It was a result which sent shockwaves through European football – and some 25 years on, Norwich’s unlikely UEFA Cup win at the Olympiastadion continues to haunt Bayern Munich.
The Canaries had finished third in the inaugural Premier League season to qualify for a first European adventure, their domestic challenge eventually fading as Manchester United went on to claim the title.
Despite comfortably progressing against Vitesse Arnhem, Mike Walker’s men were given little realistic chance of coming back from Bavaria with anything other than a footballing lesson against the then three-time European champions.
However, World Cup winner Lothar Matthaus and the rest of the Bayern team were left stunned as Norwich raced into a 2-0 lead, Jeremy Goss having volleyed in the opening goal from 20 yards.
Norwich, with a side made up of all British players, including a young Chris Sutton in attack, held out for a 2-1 victory – which remains Bayern’s only defeat by an English club at their old home.
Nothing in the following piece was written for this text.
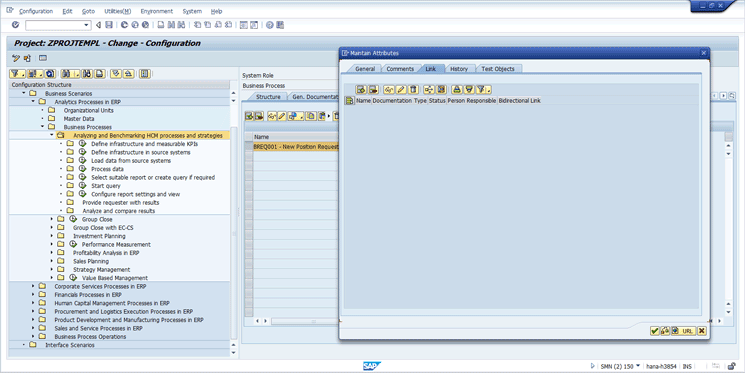Click the Set Filter icon in the configuration structure toolbar
The image size is (745, 373).
point(17,74)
Pilloried by the German press for such failings against the European novices, Bayern even flew Franz Beckenbauer out for inspiration in the return leg of the second-round tie.
It was, though, the Canaries who completed the job. After falling behind to an early goal from Adolfo Valencia, Wales midfielder Goss netted a crucial second-half strike which put the tie beyond the illustrious visitors.
Former Norwich goalkeeper Bryan Gunn, 54, recalled it was the underestimated team ethic of Walker’s close-knit squad which proved decisive.
“After beating Vitesse, we had learned quickly,” Gunn told Press Association Sport.
“The inspiration for the second leg came from all the press (in Germany) after the game in Munich, when we had defended stoutly and managed to come away with that famous victory.
“They basically knocked it down to the country bumpkins from Norfolk managing to pull-off a one-off result and Bayern were coming to Carrow Road to finish the job and walk all over us.
“They didn’t do their homework very well because we were a team of very good football players.
“There were no superstars, but we were a side built over a number of years with good finishes in the Premiership.”
Gunn, who would later go on to have a spell as Norwich manager, added: “We had a good base, with a blend of youth in there who were not fazed by anything, so when these big games came along, we just got on with the job.”
Norwich faced Inter Milan in the third round, but lost both legs against the eventual UEFA Cup winners 1-0 to goals from Dennis Bergkamp.
Walker left for Everton in January 1994 and Norwich were relegated the following season.
Nevertheless, those achievements of quarter-of-a-century ago which briefly put the unfashionable Norfolk club in the spotlight continue to stand the test of time.
“People still always talk to you about our great European run in 1993,” said Gunn, now director of talent recruitment at Triple S Sports & Entertainment Group and whose son Angus joined Southampton from Manchester City over the summer.
“We are in the history books as the only English side to have won there. Now of course Bayern have moved into the Allianz Arena, so our record still stands.”